The City of Los Angeles is notorious for ignoring its duties under the California Public Records Act. Among City agencies, the LAPD is probably the worst at responding to requests in a timely, comprehensive manner. One of the worst aspects of CPRA is that filing a lawsuit1 is the only recourse if an agency refuses to comply. This is the strategy being pursued by the Stop LAPD Spying Coalition.2
So anyway, my own CPRA experiences with LAPD confirm this general impression. For instance, on February 10, 2015, I sent them this:
I’d like to request a list of all active stay-away orders for the Hollywood Entertainment District or maybe you could suggest documents I could request that would allow me to assemble such a list myself? I’m interested in how many there are and what crimes were committed by the people subject to them.
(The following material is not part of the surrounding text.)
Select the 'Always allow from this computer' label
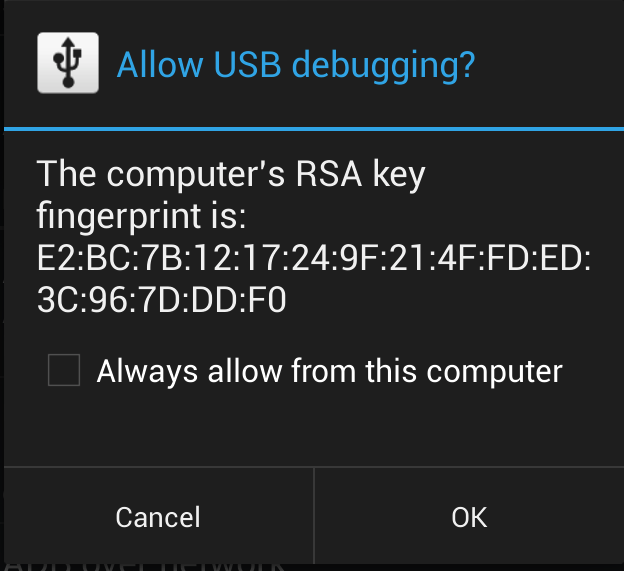 (x=330, y=372)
I won’t bother you with a detailed timeline of all my ignored follow-up inquiries and their occasional non-responsive answers to them, but in more than 20 months after my making this request they still had supplied no records in response.3
Well, as you may be aware, I’m presently working through a theory on whether Los Angeles Municipal Ethics laws, specifically LAMC 49.5.5(A), can be used to force the City to comply with CPRA without having to go to court. A description of this project can be found here. Now, LAMC 49.5.5(A) states:
City officials, agency employees, appointees awaiting confirmation by the City Council, and candidates for elected City office shall not misuse or attempt to misuse their positions or prospective positions to create or attempt to create a private advantage or disadvantage, financial or otherwise, for any person.
And the general theory with respect to CPRA is that when a City employee willfully denies someone their rights under CPRA they may well be violating this law, since being denied rights is a disadvantage. You can see a a specific application of this theory here. This law does apply to the LAPD, but my feeling is that the LAPD problem with CPRA compliance is not amenable to an LAMC-49.5.5(A)-based strategy. Read on for details and a potential solution.
LAPD’s CPRA process requires one to submit a request to the Discovery Section, ideally it’s then assigned to an analyst, and the analyst requests the material from various parts of LAPD and prepares it for release. The various LAPD subdivisions don’t seem to be in any hurry to supply material and the analysts seem to have neither the power nor the will to force them or even encourage them to comply in a timely manner. The people in charge of the Section don’t seem to have the will to take action to speed things up.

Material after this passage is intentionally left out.